弱驅動學習:弱智慧體如何強化強智慧體
Weak-Driven Learning: How Weak Agents make Strong Agents Stronger
February 9, 2026
作者: Zehao Chen, Gongxun Li, Tianxiang Ai, Yifei Li, Zixuan Huang, Wang Zhou, Fuzhen Zhuang, Xianglong Liu, Jianxin Li, Deqing Wang, Yikun Ban
cs.AI
摘要
隨著後訓練優化成為改進大型語言模型的關鍵手段,我們觀察到一個持續存在的飽和瓶頸:當模型達到高度置信後,進一步訓練產生的效益會遞減。儘管現有方法持續強化目標預測,我們發現具信息量的監督信號仍潛藏於模型自身的歷史弱狀態中。基於此觀察,我們提出WMSS(弱智能體可使強智能體更強)這一後訓練範式,利用弱檢查點來引導持續優化。通過熵動態識別可恢復的學習差距,並藉由補償性學習進行強化,WMSS能讓強智能體突破傳統後訓練的飽和限制。
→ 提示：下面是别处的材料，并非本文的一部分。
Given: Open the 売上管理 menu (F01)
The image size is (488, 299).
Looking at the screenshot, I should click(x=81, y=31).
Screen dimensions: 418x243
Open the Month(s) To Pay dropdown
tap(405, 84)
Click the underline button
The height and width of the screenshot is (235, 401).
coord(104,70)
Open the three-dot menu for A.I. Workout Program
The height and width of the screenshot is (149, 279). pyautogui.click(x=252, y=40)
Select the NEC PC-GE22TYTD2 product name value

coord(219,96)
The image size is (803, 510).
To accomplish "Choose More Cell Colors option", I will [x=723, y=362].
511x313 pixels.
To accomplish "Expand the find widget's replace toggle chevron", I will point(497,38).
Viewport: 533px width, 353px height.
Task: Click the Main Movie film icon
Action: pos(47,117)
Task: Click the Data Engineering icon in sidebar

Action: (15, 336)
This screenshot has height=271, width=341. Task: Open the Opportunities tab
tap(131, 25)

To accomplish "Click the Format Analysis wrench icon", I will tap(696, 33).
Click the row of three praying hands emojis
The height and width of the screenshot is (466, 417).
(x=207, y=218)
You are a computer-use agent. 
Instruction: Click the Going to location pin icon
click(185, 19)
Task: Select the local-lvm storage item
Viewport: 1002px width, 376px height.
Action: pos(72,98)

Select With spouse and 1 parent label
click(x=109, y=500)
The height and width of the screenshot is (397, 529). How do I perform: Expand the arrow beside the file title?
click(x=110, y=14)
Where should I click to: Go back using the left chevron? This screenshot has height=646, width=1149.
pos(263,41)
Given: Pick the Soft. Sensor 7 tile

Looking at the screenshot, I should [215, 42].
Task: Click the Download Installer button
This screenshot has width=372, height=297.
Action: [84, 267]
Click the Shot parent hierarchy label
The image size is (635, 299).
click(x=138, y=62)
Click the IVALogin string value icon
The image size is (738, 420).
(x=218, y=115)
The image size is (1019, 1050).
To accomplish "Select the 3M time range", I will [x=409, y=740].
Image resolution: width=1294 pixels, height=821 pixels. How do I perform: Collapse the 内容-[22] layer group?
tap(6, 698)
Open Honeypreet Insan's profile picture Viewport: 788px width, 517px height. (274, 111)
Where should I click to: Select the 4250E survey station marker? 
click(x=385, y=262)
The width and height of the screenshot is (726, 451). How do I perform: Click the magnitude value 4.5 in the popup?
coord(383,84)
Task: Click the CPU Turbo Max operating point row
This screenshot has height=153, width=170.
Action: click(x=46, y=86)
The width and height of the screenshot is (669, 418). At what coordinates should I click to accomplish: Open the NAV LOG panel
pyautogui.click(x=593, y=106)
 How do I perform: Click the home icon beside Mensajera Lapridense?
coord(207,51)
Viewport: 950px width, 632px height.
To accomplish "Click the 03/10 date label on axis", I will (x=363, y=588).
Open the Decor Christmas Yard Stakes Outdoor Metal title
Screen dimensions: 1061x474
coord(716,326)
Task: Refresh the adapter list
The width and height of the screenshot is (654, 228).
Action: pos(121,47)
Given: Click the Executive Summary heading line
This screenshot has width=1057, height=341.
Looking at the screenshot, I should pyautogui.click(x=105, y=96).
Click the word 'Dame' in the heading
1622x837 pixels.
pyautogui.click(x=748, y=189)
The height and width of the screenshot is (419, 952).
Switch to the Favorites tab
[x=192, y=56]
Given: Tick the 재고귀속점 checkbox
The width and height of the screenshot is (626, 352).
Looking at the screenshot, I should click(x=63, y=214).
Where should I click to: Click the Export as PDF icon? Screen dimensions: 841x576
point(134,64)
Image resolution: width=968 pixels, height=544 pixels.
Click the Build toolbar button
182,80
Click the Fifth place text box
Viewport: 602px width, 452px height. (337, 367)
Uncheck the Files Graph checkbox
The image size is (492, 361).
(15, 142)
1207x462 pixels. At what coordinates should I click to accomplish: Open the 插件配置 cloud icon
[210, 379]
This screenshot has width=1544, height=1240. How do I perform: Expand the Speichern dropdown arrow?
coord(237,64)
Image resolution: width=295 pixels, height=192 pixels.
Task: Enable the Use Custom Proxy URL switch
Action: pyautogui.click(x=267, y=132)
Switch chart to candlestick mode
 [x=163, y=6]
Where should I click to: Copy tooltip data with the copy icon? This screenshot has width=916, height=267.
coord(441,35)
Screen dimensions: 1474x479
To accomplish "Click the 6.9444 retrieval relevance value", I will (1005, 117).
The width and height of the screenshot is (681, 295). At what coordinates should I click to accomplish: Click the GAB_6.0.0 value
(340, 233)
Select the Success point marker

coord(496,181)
在數學推理與程式碼生成數據集上的實驗表明,採用本方法訓練的智能體可實現有效的性能提升,且無需增加任何推論成本。
English
As post-training optimization becomes central to improving large language models, we observe a persistent saturation bottleneck: once models grow highly confident, further training yields diminishing returns. While existing methods continue to reinforce target predictions, we find that informative supervision signals remain latent in models' own historical weak states. Motivated by this observation, we propose WMSS (Weak Agents Can Make Strong Agents Stronger), a post-training paradigm that leverages weak checkpoints to guide continued optimization. By identifying recoverable learning gaps via entropy dynamics and reinforcing them through compensatory learning, WMSS enables strong agents to improve beyond conventional post-training saturation. Experiments on mathematical reasoning and code generation datasets show that agents trained with our approach achieve effective performance improvements, while incurring zero additional inference cost.